Chi valuta ciò che è “esclusivamente” utilizzabile per raggiungere uno scopo, non può essere considerato un affidabile punto di riferimento; non è possibile distinguere il mero utilitarismo, da una posizione di ideologia delle convinzioni cui ci si è ispirati. I fatti, è evidente, smentiscono tali principi; siamo, ormai, nel campo delle chimere dei cardini esistenziali.

La verità, la bellezza l’utilità

Attrarre il prossimo, moralmente, in inganno non è un affare appannaggio solo di “ultime” generazioni; gli ambiti interessati sono smisurati. Dalle opinioni, artatamente indirizzate, su un libro o un film, ad un’influenza, obiettivamente inspiegabile, su una moda o un atteggiamento. Non si sono specificità, non esistono limitazioni.

Il problema, tuttavia, si appalesa, in tutta la propria criticità, quando la verità viene contrabbandata con un intento alterato; quando la bellezza viene manipolata da artifici innaturali e quando l’utilità viene mascherata da “improbabili folgorazioni” di scienza relativa all’argomento.

Resta, inconfutabile, per chi non è aduso a guardare dove indica la punta del dito, come determinate scelte siano da annoverare tra i più  “malinconici”  esaurimenti dei temi, per l’interesse comune.Attendibilità, attrattiva, validità dovrebbero, tutte insieme, rappresentare un bagaglio di diligente uniformità, allo stato di fatti e cose.

Esiste, però, una variabile; una specie di scheggia impazzita: il nostro apparire perché non si è in grado di essere. A tal punto, ineluttabilmente, dimentichiamo qualunque appartenenza, ogni inerenza afferente a ciò che siamo stati; i freni inibitori vengono meno, in nome della più spudorata convenienza.

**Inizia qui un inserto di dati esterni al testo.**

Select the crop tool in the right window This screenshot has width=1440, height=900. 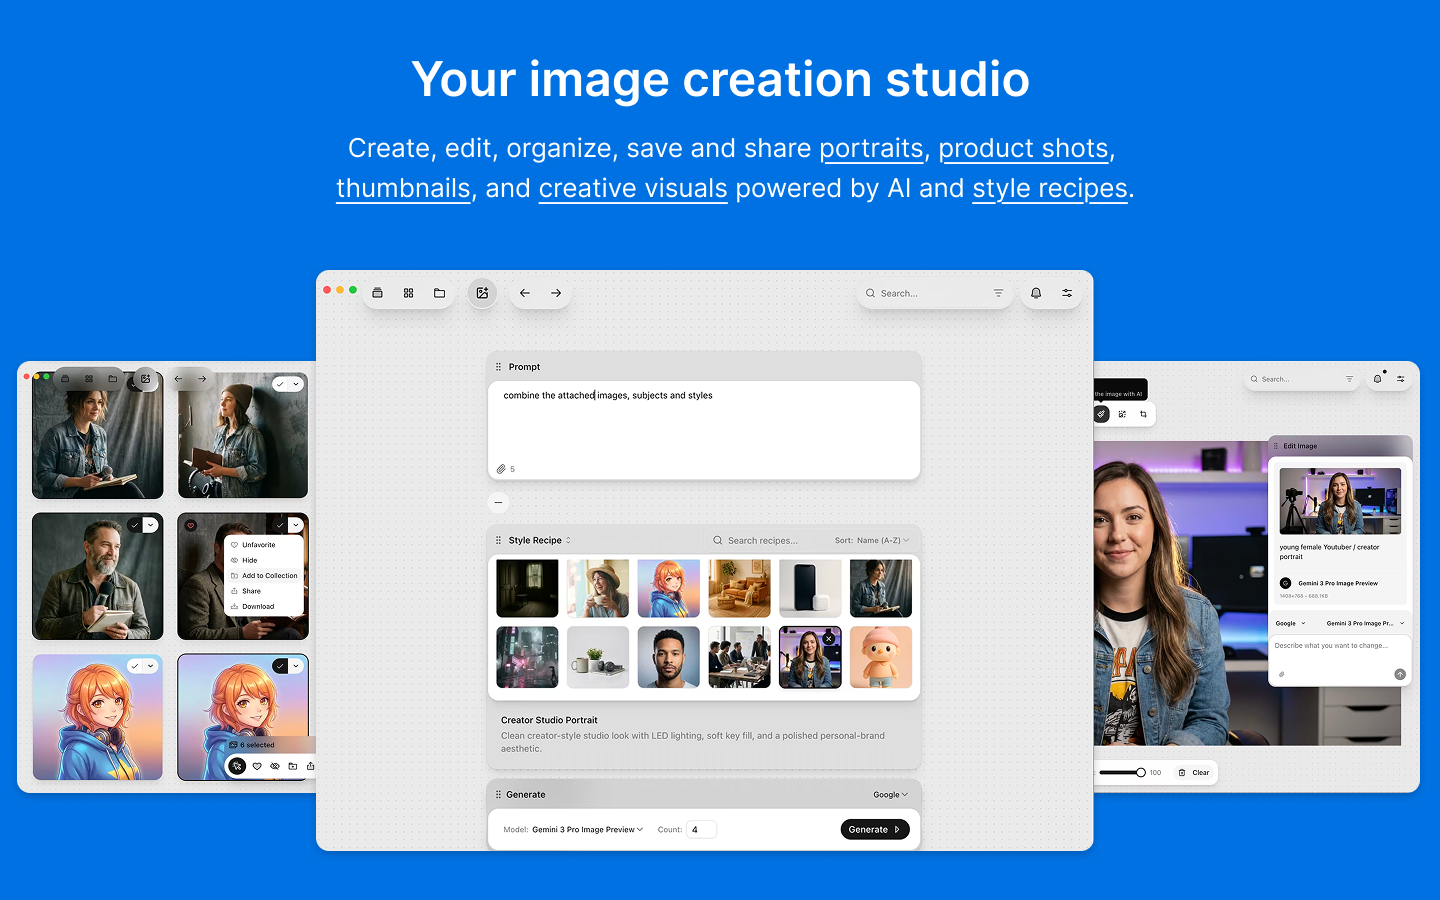pos(1144,414)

A costo di rinnegare la storia.

L’elaborazione della falsità

Negare l’evidenza è la sola possibilità cui aggrapparsi; dall’ascoltare inni al disfacimento delle proprie origini, al sostenere che all’epoca imperavano altri interessi, è solo un giochetto che denota una mente attrezzata, inequivocabilmente, al raggiungimento di uno scopo personale. La gente non è stupida, in tanti non hanno ancora consegnato il cervello alla rottamazione e neppure hanno capitolato davanti a circostanze sfavorevoli; hanno mantenuto un contegno ed uno spirito di pertinenza.

Può accadere incontrarsi su un uno scambio di binari, che si sono percorsi parallelamente, ma non si può pensare di cambiare il corso degli eventi. Il Vesuvio è ancora lì che si staglia, in tutta la sua maestosità, sul golfo e noi siamo sempre qui ancora “sporchi”, perché il fuoco non ci ha lavati.

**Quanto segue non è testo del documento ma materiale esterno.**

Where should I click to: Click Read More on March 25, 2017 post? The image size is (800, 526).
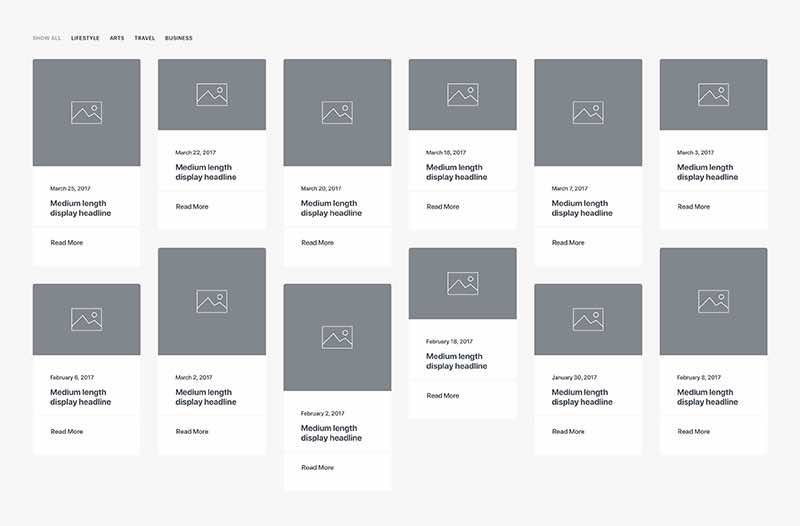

Ne siamo fieri, io almeno lo sono. E, ne sono certo, in tantissimi, come me, l’orgoglio di essere meridionali regna oltre ogni opportunità. Si sappia, non ci saranno prove di appello, ma è risaputo, la mia generazione ha sbagliato tutto. Tuttavia se nello sbagliare tutto ci sta anche l’avere una dignità, allora evviva la mia generazione.

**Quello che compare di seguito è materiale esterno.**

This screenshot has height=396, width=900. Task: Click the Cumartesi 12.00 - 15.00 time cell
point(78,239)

Può restare solo un disappunto “personale”, ma tanto non cambia; era ampiamente anche previsto, alla luce del vissuto. I fatti sono incontestabili e ciascuno ha una propria storia; il resto, per dirla alla Totò (cioè nella lingua madre e non in quella di chi ci voleva “sterminati”), il resto sono quisquiglie e pinzillacchere.
Come ci rammenta Sciascia, resta inconfutabile una realtà: esistono uomini, mezz’uominiominicchi, piglia(omissis) e quaquaraquà.
Questa volta, con soddisfazione, non auguri a noi, ma a loro!